--- Text under study ---
I look forward to reading the preprint this week, thanks

Hey, glad you liked the post! I don't really see a tradeoff between extinction risk reduction and moral circle expansion, except insofar as we have limited time and resources to make progress on each. Maybe I'm missing something?

When it comes to limited time and resources, I'm not too worried about that at this stage. My guess is that by reaching out to new (academic) audiences, we can actually increase the total resources and community capital dedicated to longtermist topics in general. Some individuals might have tough decisions to face about where they can have the most positive impact, but that's just in the nature of there being lots of important problems we could plausibly work on.

On the more general category of s-risks vs extinction risks, it seems to be pretty unanimous that people focused on s-risks advocate cooperation between these groups. E.g. see Tobias Baumann's "Common ground for longtermists" and CLR's publications on "Cooperation & Decision Theory". I've seen less about this from people focused on extinction risks, but I might just not have been paying enough attention.

Thanks for this post and this comment.

I agree that some work on extinction risk reduction may actually boost work on moral circle expansion, and vice versa. I also think there are some possible mechanisms for that beyond those you mentioned. I previously discussed similar points in my post Extinction risk reduction and moral circle expansion: Speculating suspicious convergence.

(Though I do think there could also be some tensions between these two areas of work beyond just the fact that each area of work draws on similar scarce resources.)

--- What the exercise asks ---
Continue the comment thread on extinction risk reduction and moral circle expansion from its last sentence.

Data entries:

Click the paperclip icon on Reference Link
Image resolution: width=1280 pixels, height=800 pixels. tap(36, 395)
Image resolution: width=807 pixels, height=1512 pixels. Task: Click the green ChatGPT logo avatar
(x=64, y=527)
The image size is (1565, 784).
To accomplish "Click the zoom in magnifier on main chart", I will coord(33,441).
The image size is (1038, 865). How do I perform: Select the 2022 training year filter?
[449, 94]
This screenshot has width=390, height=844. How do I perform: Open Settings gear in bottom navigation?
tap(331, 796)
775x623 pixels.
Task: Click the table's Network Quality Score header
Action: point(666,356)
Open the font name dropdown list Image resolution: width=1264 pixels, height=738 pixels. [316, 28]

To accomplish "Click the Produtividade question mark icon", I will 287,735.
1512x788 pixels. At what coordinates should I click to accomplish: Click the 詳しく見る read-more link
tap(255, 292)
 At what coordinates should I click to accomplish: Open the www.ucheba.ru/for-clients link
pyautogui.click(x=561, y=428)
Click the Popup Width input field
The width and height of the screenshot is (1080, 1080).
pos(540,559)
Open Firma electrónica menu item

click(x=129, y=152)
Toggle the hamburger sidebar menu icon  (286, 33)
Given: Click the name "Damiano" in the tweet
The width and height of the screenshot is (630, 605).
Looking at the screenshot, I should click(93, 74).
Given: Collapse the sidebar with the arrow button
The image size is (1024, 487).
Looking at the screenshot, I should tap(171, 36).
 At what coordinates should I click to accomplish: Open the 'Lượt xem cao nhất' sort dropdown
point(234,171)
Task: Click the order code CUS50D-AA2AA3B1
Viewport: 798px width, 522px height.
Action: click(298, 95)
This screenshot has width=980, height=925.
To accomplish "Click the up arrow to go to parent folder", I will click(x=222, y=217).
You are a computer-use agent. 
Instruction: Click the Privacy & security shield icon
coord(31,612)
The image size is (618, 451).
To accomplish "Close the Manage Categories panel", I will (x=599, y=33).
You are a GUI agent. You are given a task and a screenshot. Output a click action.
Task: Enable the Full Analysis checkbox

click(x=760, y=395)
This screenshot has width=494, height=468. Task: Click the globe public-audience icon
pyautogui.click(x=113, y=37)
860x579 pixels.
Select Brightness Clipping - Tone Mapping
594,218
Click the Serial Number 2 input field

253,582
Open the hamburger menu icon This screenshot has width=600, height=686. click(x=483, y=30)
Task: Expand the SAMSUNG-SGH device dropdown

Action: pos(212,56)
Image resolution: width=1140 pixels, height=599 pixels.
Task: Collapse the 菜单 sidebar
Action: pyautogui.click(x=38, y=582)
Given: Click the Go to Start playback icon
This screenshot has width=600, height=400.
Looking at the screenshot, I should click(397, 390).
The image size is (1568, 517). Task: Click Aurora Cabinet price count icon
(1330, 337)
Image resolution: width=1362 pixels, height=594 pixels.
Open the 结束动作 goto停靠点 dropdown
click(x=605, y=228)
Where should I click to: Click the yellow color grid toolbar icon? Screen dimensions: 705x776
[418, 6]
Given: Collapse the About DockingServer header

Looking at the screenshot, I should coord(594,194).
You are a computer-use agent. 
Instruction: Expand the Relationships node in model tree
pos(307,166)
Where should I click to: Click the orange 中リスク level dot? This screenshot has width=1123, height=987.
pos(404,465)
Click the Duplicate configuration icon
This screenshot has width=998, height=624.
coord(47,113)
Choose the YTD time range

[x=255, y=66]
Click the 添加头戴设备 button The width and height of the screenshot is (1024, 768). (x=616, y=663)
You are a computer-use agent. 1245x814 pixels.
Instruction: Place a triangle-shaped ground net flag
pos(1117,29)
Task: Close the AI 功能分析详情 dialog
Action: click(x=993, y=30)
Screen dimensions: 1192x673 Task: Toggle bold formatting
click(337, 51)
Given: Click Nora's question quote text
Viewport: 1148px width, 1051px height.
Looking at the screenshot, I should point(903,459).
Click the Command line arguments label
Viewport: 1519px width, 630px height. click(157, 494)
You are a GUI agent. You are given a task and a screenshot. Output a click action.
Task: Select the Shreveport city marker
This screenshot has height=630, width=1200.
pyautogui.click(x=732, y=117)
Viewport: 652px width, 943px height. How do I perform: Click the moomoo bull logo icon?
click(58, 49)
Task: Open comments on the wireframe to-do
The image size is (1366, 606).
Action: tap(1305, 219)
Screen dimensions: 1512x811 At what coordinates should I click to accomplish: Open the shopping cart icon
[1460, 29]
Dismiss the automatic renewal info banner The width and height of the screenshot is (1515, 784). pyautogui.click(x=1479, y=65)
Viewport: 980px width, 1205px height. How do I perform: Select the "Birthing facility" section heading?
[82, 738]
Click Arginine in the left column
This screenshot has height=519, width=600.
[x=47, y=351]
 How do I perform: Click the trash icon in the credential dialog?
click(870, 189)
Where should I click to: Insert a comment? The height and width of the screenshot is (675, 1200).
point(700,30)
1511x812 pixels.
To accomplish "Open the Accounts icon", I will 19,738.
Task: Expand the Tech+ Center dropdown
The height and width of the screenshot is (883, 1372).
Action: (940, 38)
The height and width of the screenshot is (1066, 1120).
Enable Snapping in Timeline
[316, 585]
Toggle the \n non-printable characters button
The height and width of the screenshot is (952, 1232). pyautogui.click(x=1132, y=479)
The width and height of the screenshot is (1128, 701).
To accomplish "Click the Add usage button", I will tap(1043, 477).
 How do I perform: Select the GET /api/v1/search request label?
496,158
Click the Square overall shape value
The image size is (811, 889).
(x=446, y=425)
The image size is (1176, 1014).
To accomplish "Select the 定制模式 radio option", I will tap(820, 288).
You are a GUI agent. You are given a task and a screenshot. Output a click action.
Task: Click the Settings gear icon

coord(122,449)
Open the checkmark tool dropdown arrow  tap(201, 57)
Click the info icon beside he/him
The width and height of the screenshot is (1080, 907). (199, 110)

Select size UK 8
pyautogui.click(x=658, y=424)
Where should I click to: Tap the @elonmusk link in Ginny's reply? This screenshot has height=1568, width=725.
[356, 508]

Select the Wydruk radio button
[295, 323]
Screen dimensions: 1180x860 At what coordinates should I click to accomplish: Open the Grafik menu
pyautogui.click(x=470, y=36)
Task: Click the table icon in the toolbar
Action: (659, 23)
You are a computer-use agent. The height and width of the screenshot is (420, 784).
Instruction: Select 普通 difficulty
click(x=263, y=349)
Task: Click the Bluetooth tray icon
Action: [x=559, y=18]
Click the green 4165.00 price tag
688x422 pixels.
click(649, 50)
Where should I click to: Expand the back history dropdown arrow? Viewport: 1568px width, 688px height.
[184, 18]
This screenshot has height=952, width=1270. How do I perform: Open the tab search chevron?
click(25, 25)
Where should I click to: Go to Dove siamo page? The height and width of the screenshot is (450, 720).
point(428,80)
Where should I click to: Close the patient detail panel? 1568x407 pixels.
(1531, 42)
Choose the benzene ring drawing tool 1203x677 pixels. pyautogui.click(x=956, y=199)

--- Task result ---
It seems to me that your comment kind-of implies that people who focus on reducing extinction risk and people who focus on reducing s-risk are mainly divided by moral views. (Maybe that’s just me mis-reading you, though.) But I think empirical views can also be very relevant. 

For example, if someone who leans towards suffering-focused ethics became convinced that s-risks are less likely, smaller scale in expectation, or harder to reduce the likelihood or scale of than they’d thought, that should probably update them somewhat away from prioritising s-risk reduction, leaving more room for prioritising extinction risk reduction. Likewise, if someone who was prioritising extinction risk reduction came to believe extinction was less likely or harder to change the likelihood of than they’d thought, that should update them somewhat away from prioritising extinction risk reduction.

So one way to address the questions, tradeoffs, and potential divisions you mention is simply to engage in further research and debate on empirical questions relevant to the importance, tractability, and neglectedness of extinction risk reduction, s-risk reduction, and other potential longtermist priorities.

The following post also contains some relevant questions and links to relevant sources: Crucial questions for longtermists.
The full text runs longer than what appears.